SEO is something that the average person sees multiple times per day, even if they don’t actively think about the SEO process. Regardless of what the general public might think, it is a very important factor, especially for a presidential election. Here’s how all three candidates are respectively doing on this front:
All Candidates’ Organic Traffic (as of April 2019)
Right off the bat, Trump has a major advantage since first launched his original campaign website for his previous run for president in April of 2015, which chalks up to well before Biden or Jorgensen had or possibly even thought about starting a campaign website (let alone before declaring their respective candidacies for the 2020 election). Because of this long-running advantage, Trump was able to consistently get monthly traffic in the millions month after month.
On the other hand, Biden launched his campaign website in May of 2019, but as evidenced by the above chart, his organic traffic is still nowhere near where Trump’s.
Jorgensen’s Organic Traffic
Both major party candidates have a substantial lead when compared to Jorgensen, who did not launch her campaign website until June of 2020 – only five months before Election Day. Although she has had a striking peak of traffic—which, unsurprisingly, is expected when one is running for the highest office in the land—that is only the picture when you are looking at her website numbers alone. If you take a step back and compare it to the giants that are Biden and Trump’s websites, you can barely see the growth on Jorgensen’s side of things.
All Candidates’ Organic Traffic (as of July 2020)
Furthermore, when it comes to domain rating (DR) and backlink juice, both essential to SEO, Trump has double the referring domains when compared to Biden.
Trump’s Domain Overview
However, as of press time, Biden has almost caught up when it comes to the number to backlinks.
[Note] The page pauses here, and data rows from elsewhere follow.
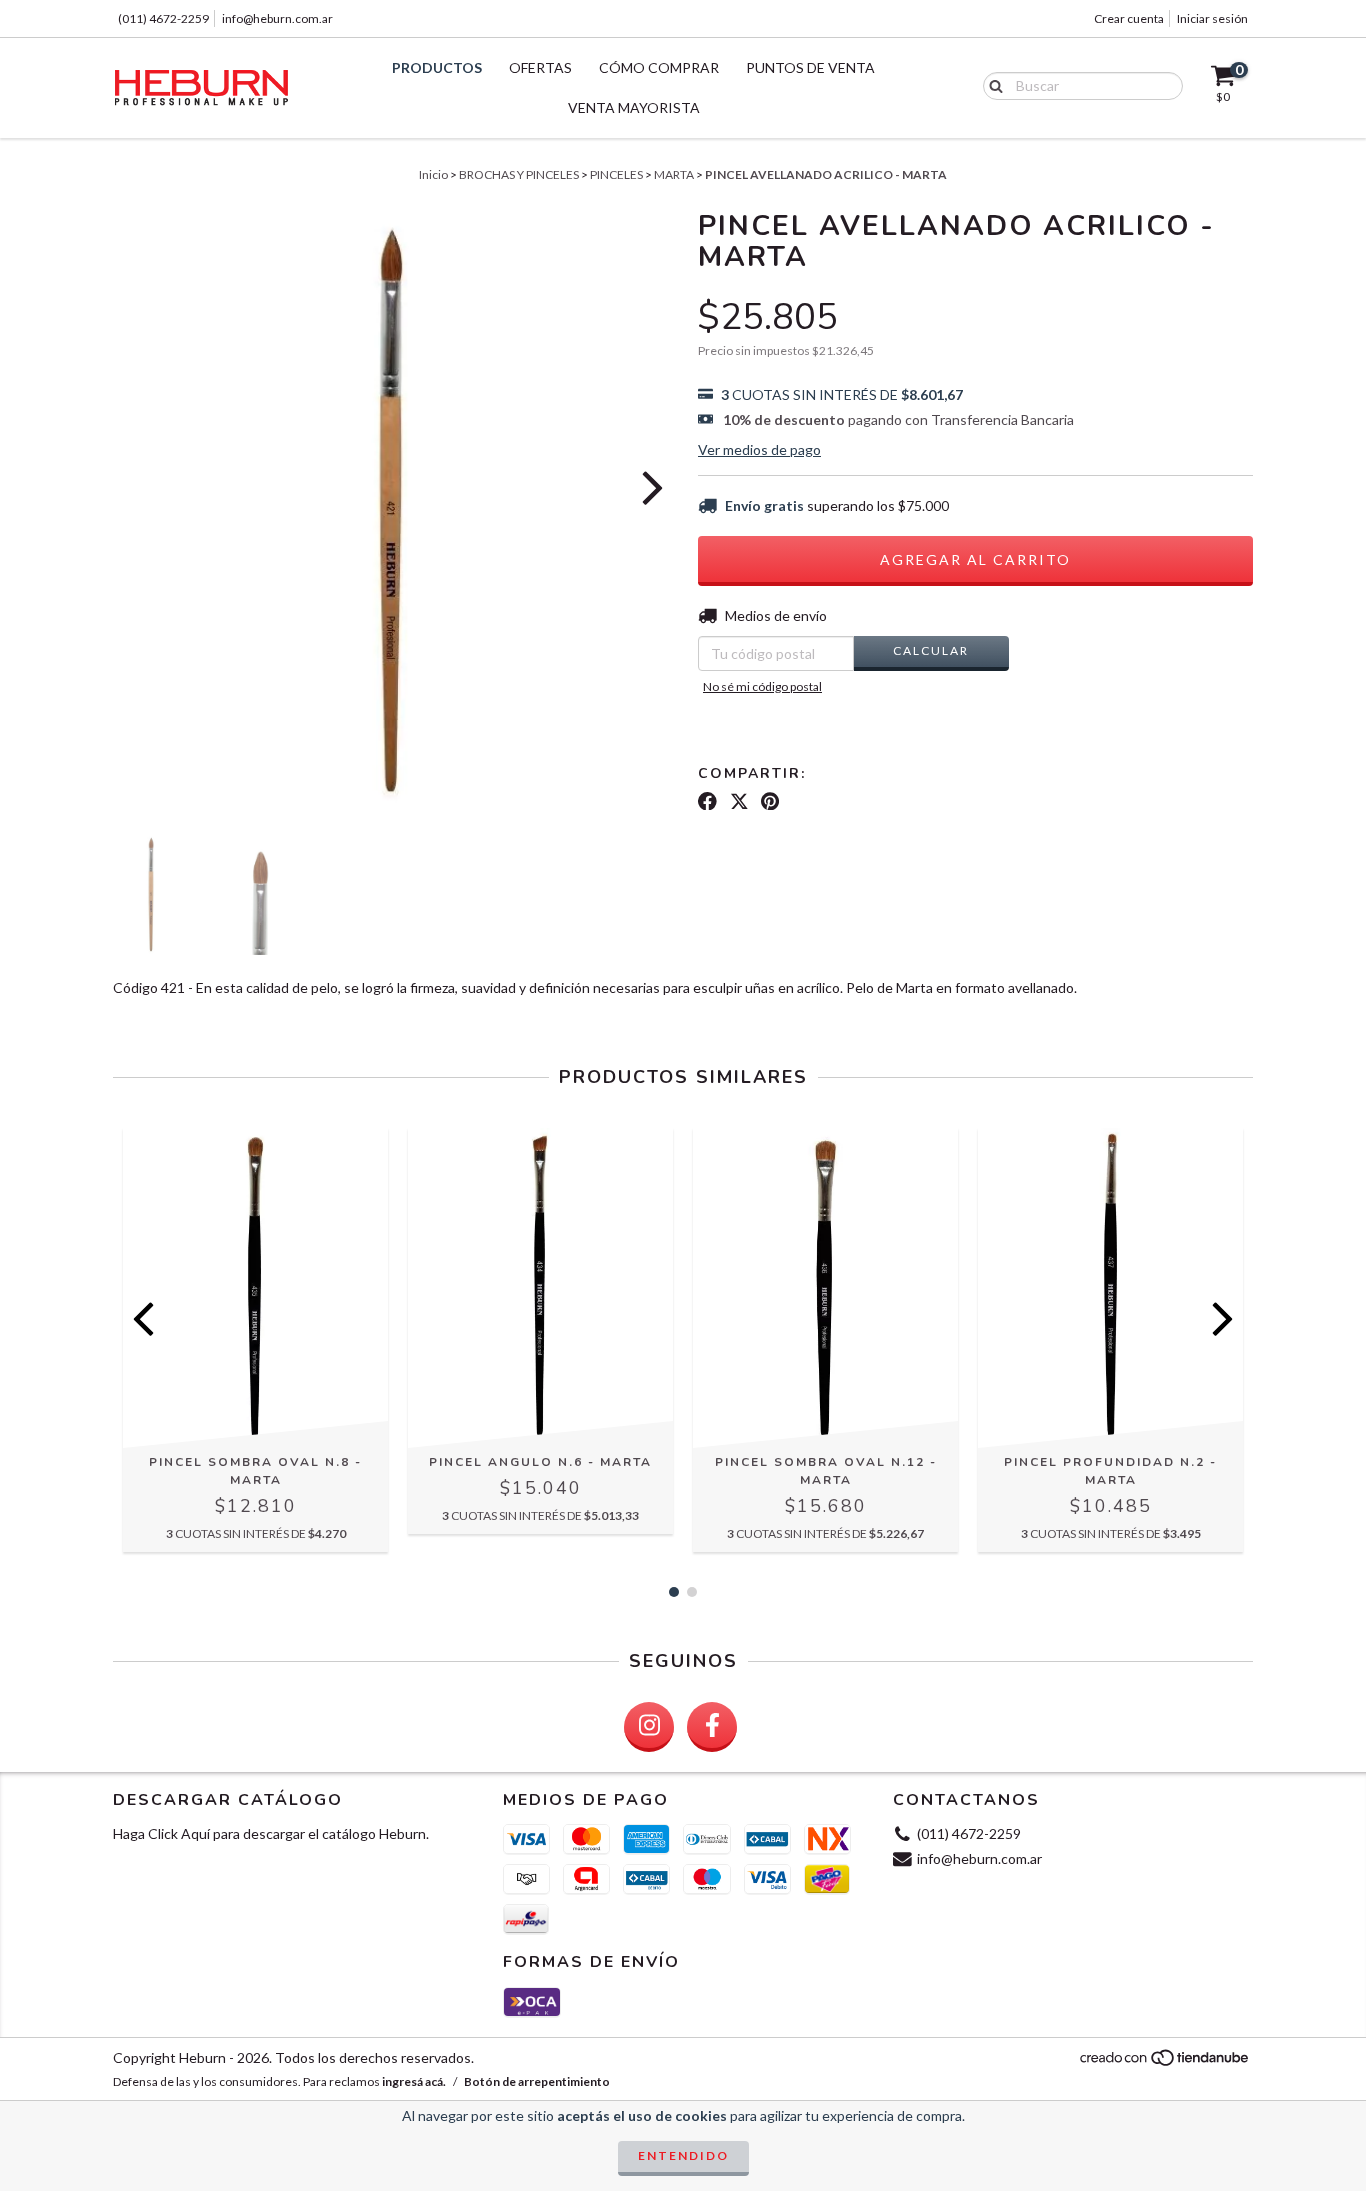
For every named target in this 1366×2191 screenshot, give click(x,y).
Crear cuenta (1129, 18)
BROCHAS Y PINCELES (519, 174)
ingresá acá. (414, 2081)
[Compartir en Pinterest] (770, 801)
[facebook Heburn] (712, 1727)
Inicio (433, 174)
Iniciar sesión (1212, 18)
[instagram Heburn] (649, 1727)
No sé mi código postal (762, 686)
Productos (437, 67)
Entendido (683, 2155)
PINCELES (616, 174)
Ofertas (540, 67)
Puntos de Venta (810, 67)
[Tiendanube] (1165, 2062)
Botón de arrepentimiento (537, 2081)
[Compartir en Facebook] (707, 801)
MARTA (674, 174)
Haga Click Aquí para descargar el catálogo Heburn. (271, 1833)
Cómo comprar (659, 67)
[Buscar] (991, 85)
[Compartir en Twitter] (739, 801)
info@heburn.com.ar (277, 18)
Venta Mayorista (634, 107)
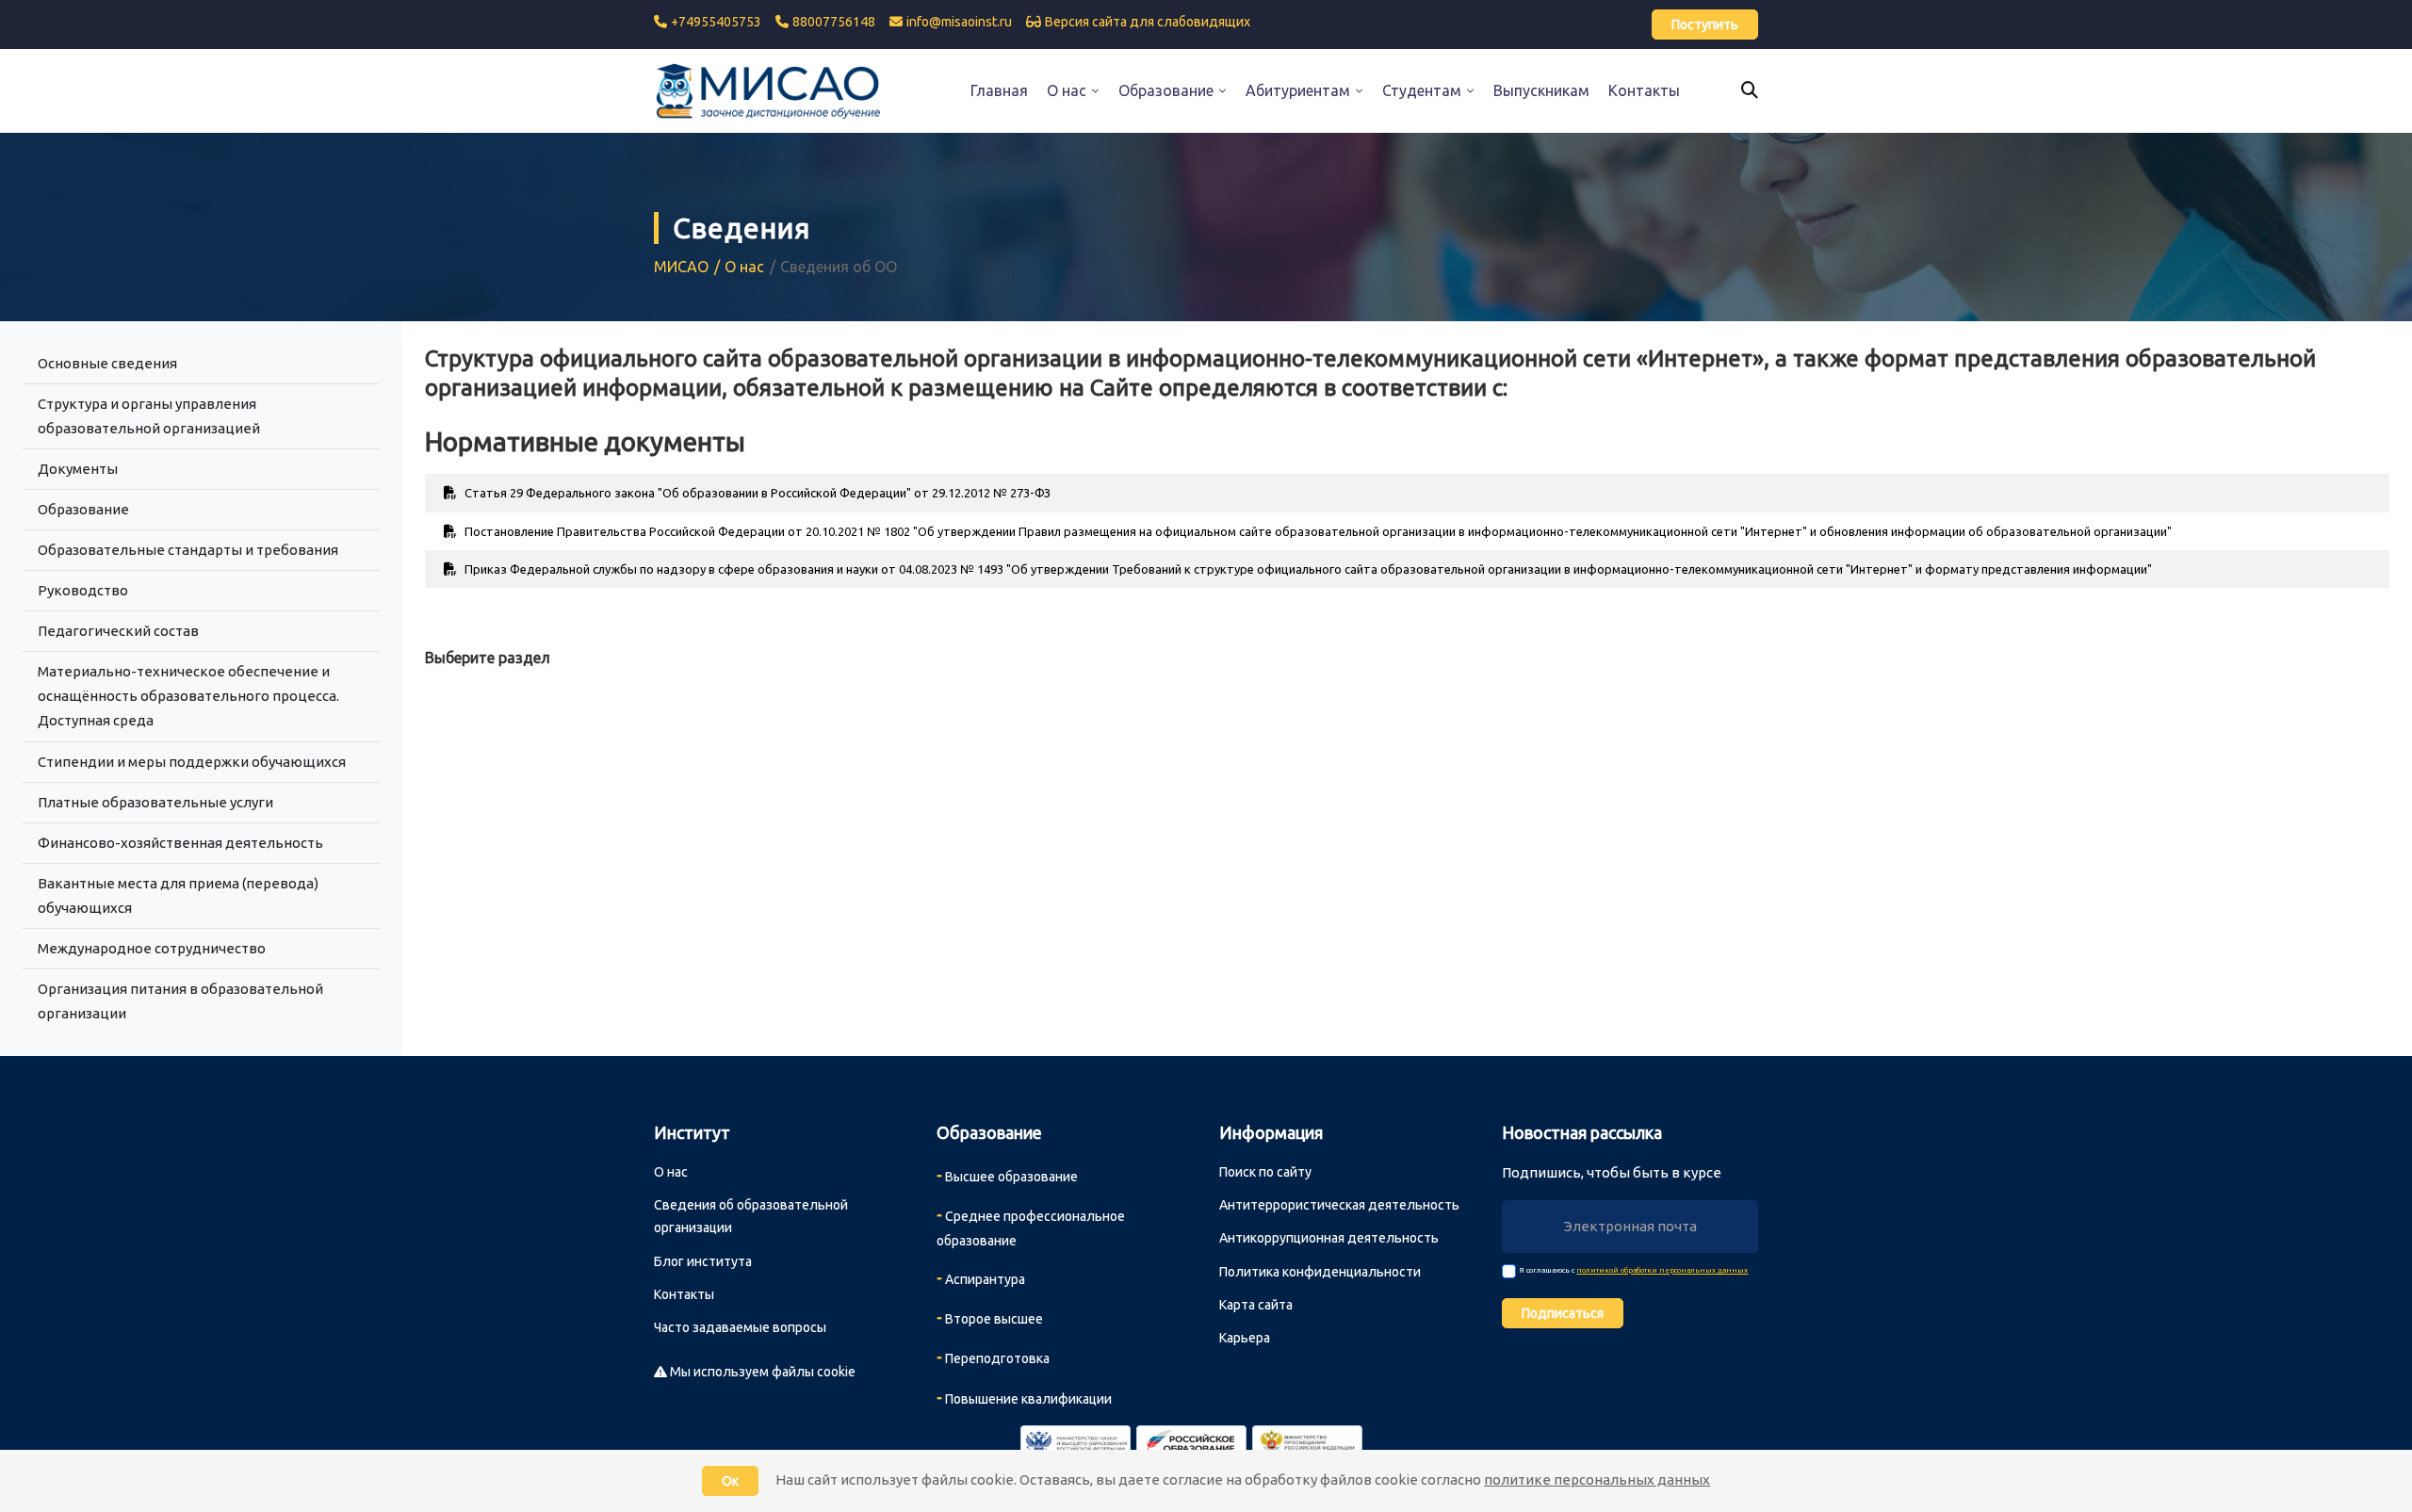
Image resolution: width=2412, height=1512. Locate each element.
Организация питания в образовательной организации (180, 1001)
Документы (78, 469)
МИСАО (681, 266)
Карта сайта (1256, 1304)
Despite the high amount of backlinks, Trump’s organic traffic is still more than triple what Biden’s organic traffic is.
Biden’s Domain Overview
On a surprising note, even though Jorgensen’s website is brand spanking new by comparison, both the URL rating (UR) and the DR are both quite impressive. It can sometimes take people years to get to either a decent DR or UR, let alone both.
Jorgensen’s Domain Overview
Organic Position Distribution (OPDs)
Because of the sheer number of backlinks and numerical domains, Trump’s website unsurprisingly earns more of the higher page ranks in the first through tenth positions—better known collectively as the first page of the search engine results page (SERP). This may not seem like much but on average the first page of the SERP gets 94% of clicks.
Therefore, the difference between being in tenth and eleventh position is the difference between getting clicked on and being outright ignored.
Biden has significantly more ranking for the fifty-first through one hundredth positions when compared to Trump, but they are running a pretty close race when it comes to ranking for the twenty-first through fiftieth positions.